## Work to complete
Go through the records below and report each line with "menu" in it.

## Data supplied

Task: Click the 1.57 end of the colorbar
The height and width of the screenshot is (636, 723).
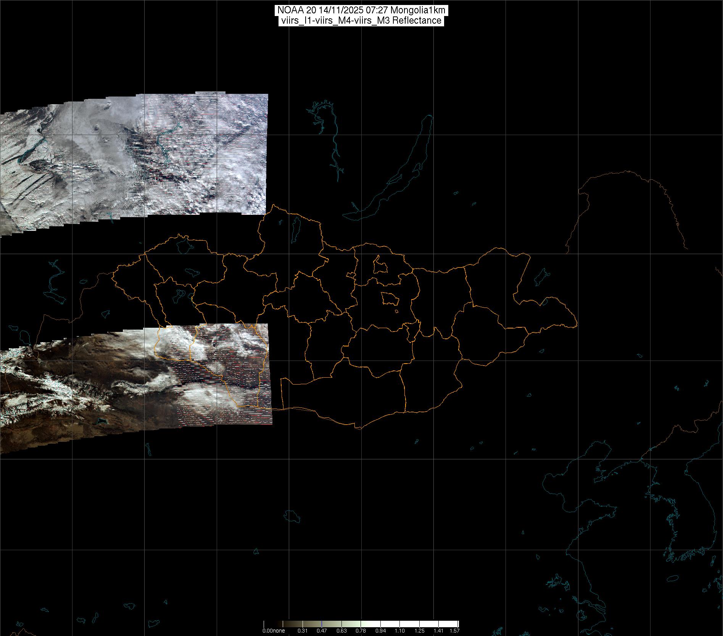Action: coord(454,630)
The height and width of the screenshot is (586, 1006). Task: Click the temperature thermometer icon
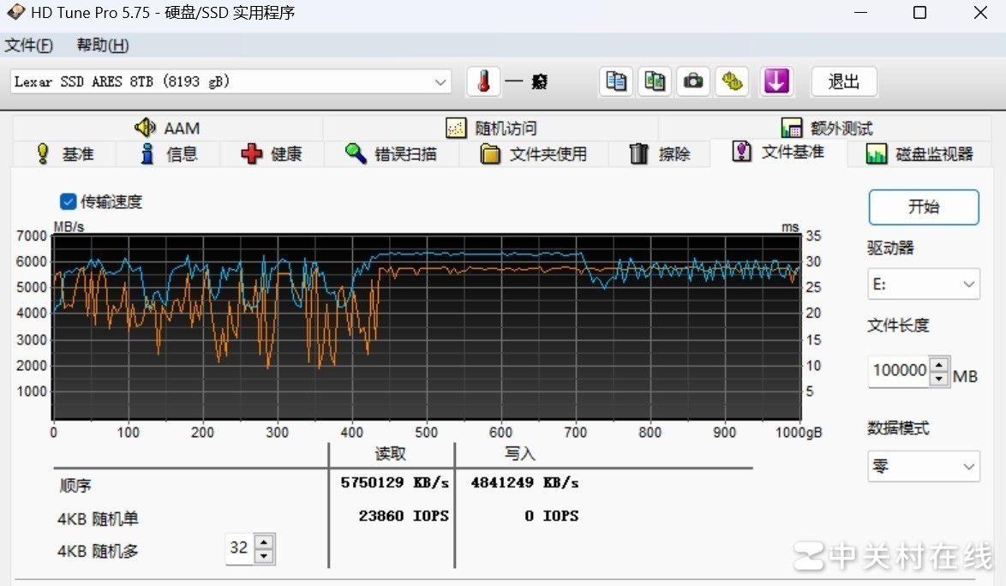point(484,81)
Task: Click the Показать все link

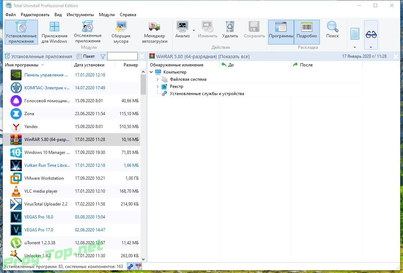Action: pyautogui.click(x=234, y=57)
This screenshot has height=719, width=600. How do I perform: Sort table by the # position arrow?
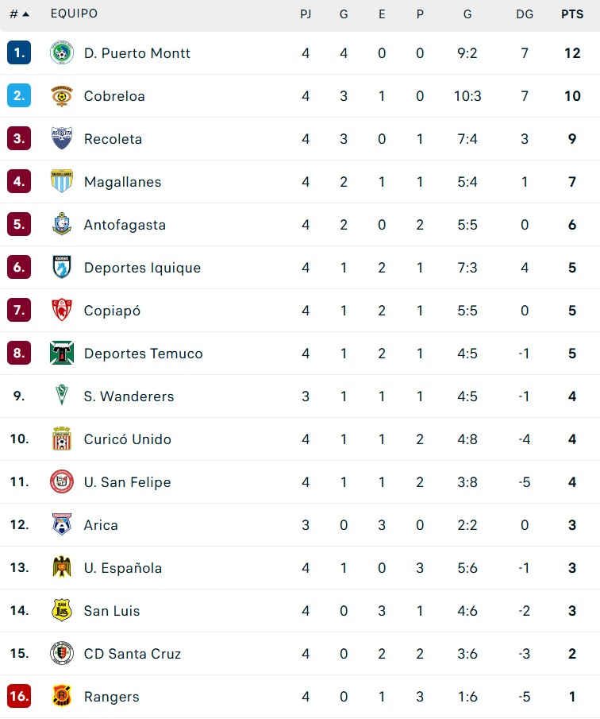(20, 14)
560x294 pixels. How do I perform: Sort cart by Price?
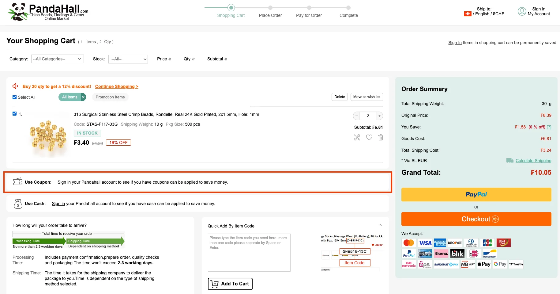click(164, 59)
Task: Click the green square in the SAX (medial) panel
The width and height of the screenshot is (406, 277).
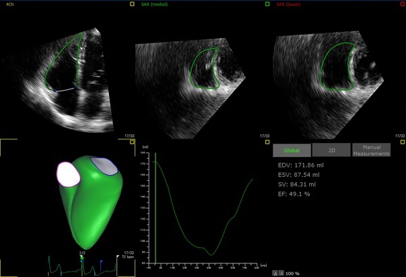Action: click(267, 4)
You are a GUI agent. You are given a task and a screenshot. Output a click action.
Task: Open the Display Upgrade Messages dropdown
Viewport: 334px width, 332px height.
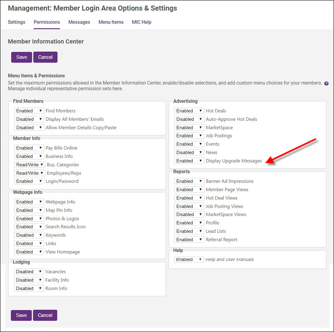[x=189, y=161]
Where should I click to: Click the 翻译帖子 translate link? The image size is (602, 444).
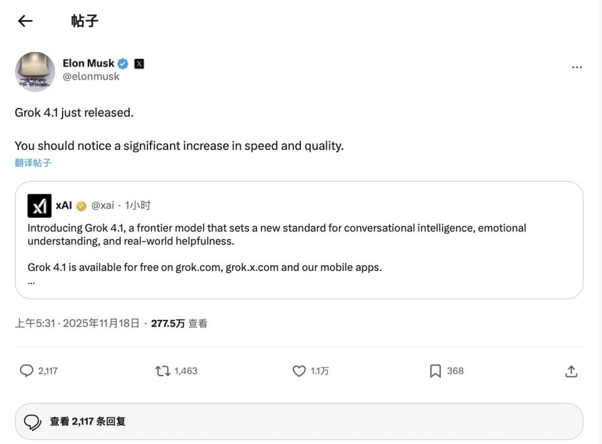coord(33,163)
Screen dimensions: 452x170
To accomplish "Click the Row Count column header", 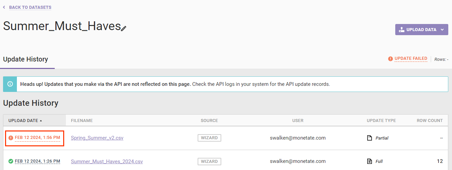I will point(430,121).
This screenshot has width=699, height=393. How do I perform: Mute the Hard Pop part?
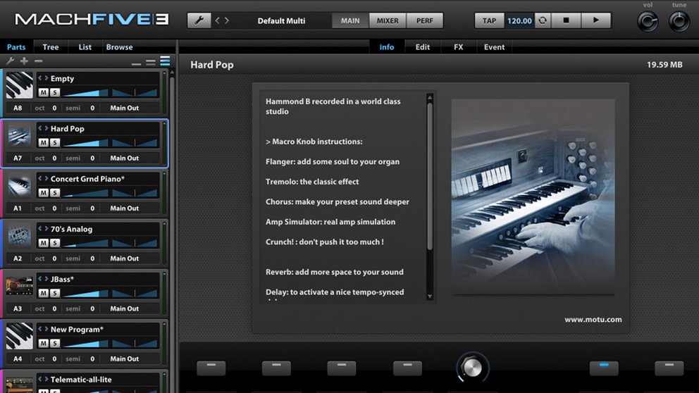pos(43,143)
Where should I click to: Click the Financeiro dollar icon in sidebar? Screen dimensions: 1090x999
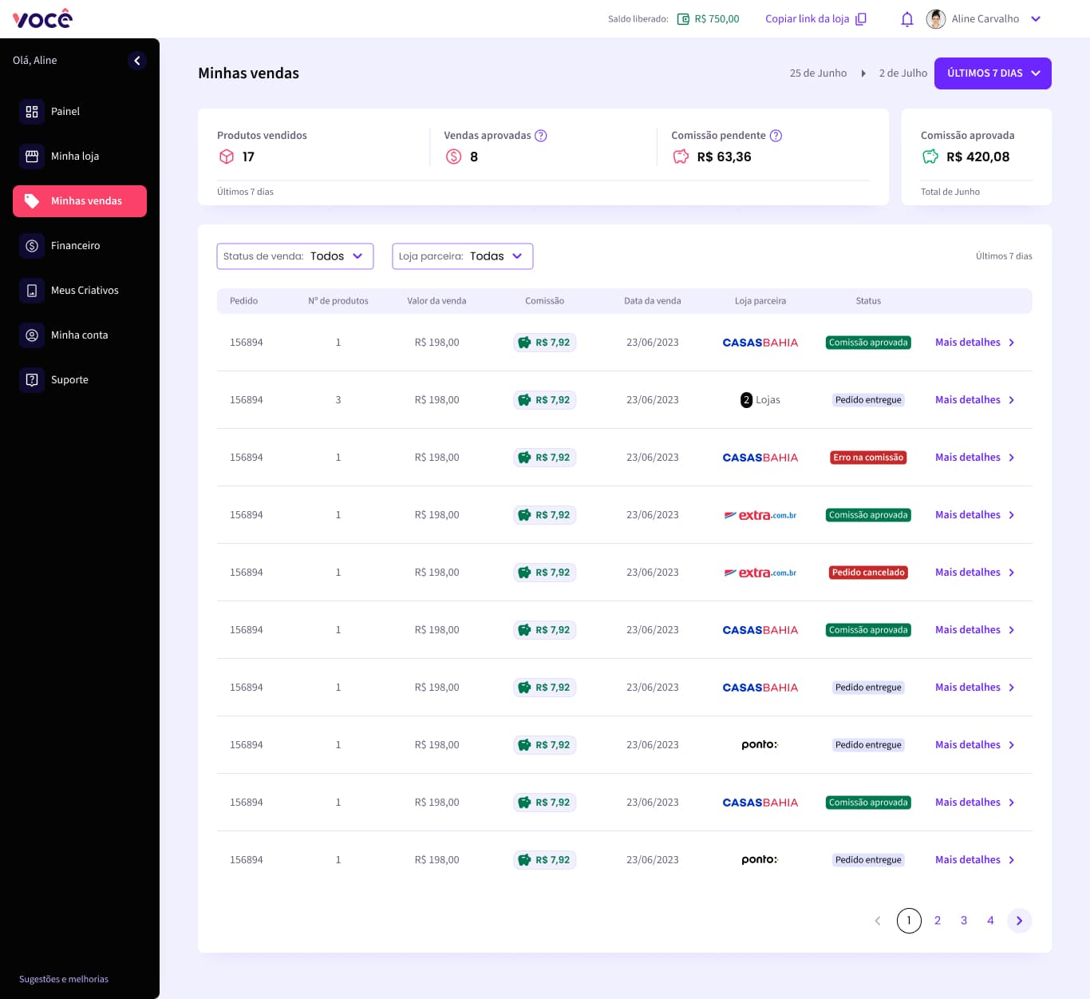click(x=32, y=246)
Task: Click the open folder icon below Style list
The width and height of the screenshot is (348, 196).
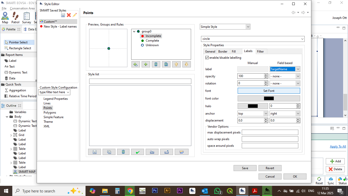Action: (181, 152)
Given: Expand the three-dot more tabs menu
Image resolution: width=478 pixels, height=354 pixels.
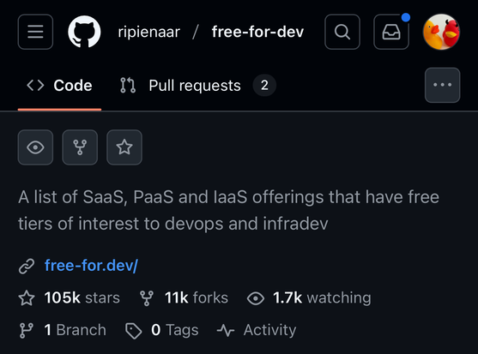Looking at the screenshot, I should click(x=442, y=85).
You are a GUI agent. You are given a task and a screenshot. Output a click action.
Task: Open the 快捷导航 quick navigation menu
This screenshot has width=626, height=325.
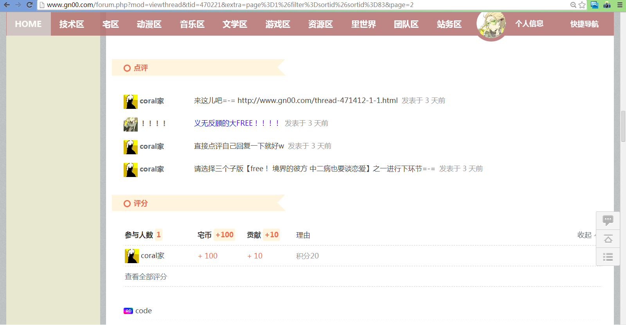[x=584, y=24]
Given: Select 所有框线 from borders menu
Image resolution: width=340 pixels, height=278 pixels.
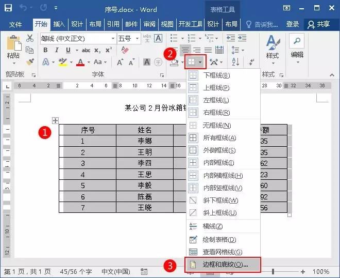Looking at the screenshot, I should point(219,138).
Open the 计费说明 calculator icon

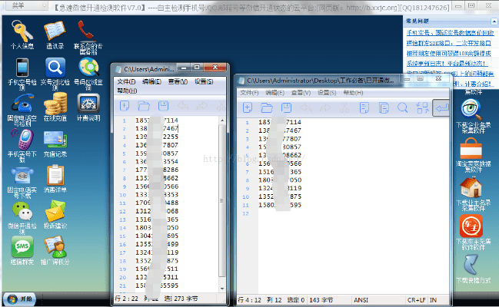88,104
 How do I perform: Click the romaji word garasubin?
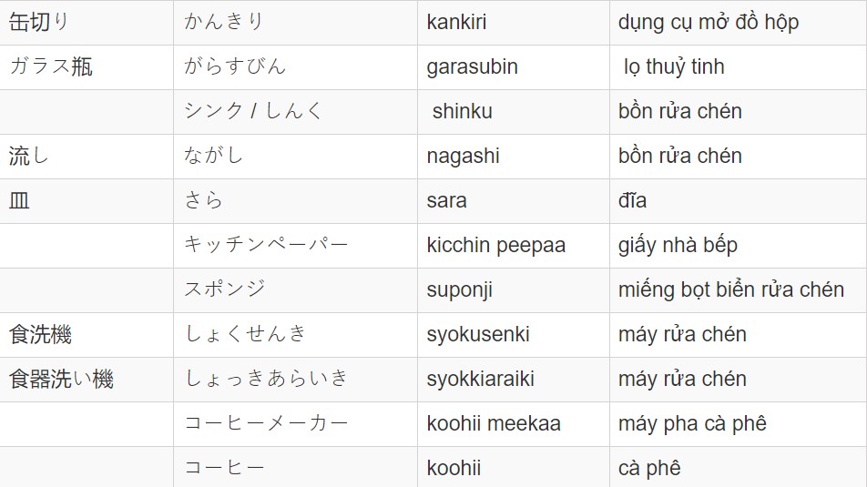coord(472,66)
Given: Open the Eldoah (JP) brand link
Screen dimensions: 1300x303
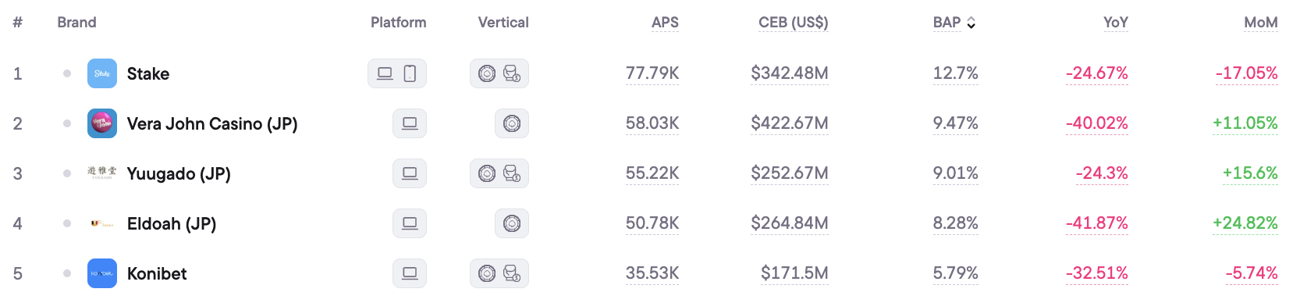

## Solution
Given: Expand the three-dot more tabs menu
Task: Open the 快捷导航 quick navigation menu
Given: Select 所有框线 from borders menu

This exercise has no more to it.